Jane let out a deep whooshing breath and held her tighter still.
Lisbon let him.
After a few minutes, he'd stopped trembling. His heartbeat had started to slow to something like normal.
Eventually, he fell asleep like that. Still pressing as close as possible, his arms tightening around her in his sleep any time she shifted. She stroked the curls at the back of his neck, and that seemed to calm him further.
When she woke, it was past 8 o clock, sunlight streaming through a thin gap in the curtains. Jane was still wrapped around her, his face buried in her neck.
She prodded him awake. "Jane. Come on. We've got to get back to the office."
"Mm," Jane grumbled without opening his eyes. "Your budget meeting isn't until 11:30. We have plenty of time."
"It's a long drive," Lisbon said firmly.
"Very well," Jane sighed.
They dressed quickly.
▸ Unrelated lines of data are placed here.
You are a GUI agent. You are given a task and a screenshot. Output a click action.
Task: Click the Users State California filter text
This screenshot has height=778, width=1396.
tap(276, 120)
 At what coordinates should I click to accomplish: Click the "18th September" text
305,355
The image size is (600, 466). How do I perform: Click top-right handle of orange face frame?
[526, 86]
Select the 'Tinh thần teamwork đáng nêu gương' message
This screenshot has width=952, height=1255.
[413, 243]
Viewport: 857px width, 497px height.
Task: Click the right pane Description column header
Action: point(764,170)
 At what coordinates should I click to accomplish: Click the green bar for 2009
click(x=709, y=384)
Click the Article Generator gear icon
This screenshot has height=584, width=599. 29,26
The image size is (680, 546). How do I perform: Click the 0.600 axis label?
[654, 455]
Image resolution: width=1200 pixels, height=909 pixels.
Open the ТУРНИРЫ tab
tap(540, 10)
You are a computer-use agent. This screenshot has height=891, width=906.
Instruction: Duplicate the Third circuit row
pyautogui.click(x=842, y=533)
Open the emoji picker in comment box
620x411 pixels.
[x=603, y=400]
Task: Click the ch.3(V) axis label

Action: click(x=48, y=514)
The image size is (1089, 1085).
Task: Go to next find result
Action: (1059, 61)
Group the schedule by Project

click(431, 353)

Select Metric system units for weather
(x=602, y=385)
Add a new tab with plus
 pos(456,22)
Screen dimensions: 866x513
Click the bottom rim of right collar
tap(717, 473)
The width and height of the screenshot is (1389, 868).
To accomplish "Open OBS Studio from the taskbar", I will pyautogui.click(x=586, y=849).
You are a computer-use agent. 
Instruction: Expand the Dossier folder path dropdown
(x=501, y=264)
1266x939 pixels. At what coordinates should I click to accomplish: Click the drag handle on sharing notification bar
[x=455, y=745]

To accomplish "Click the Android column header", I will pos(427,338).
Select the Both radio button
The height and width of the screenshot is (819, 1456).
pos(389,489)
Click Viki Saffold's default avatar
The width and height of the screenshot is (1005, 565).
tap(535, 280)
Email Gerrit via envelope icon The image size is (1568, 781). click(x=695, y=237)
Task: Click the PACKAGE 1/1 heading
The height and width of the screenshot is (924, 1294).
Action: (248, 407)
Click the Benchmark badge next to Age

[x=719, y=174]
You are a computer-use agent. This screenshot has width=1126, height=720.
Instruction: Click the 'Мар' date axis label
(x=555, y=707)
Lisbon sighed but didn't say anything when Jane used her toothbrush again.
She was about to open the door when he caught her by the wrist and pulled her into a hug.
She leaned her head on his shoulder, willing to indulge him. Jane, she reflected, was really an exceptional hugger. He had this way of gathering you in. Of holding you firmly, but also somehow signifying that you were…precious to him. Cherished.
"I'm really glad you're okay," he said thickly.
"Thank you for saving my life," Lisbon said, her own voice getting a bit choked. She stood there for a minute, savoring the warm solidity of him against her, the sensation of his arms encircling her. Then she cleared her throat and thumped him on the back. "Come on," she said gruffly. "Time to go."
He followed.
When she got back to her office after the budget meeting, she found a new toothbrush in her desk drawer and a tall glass of freshly squeezed orange juice perched on her desk.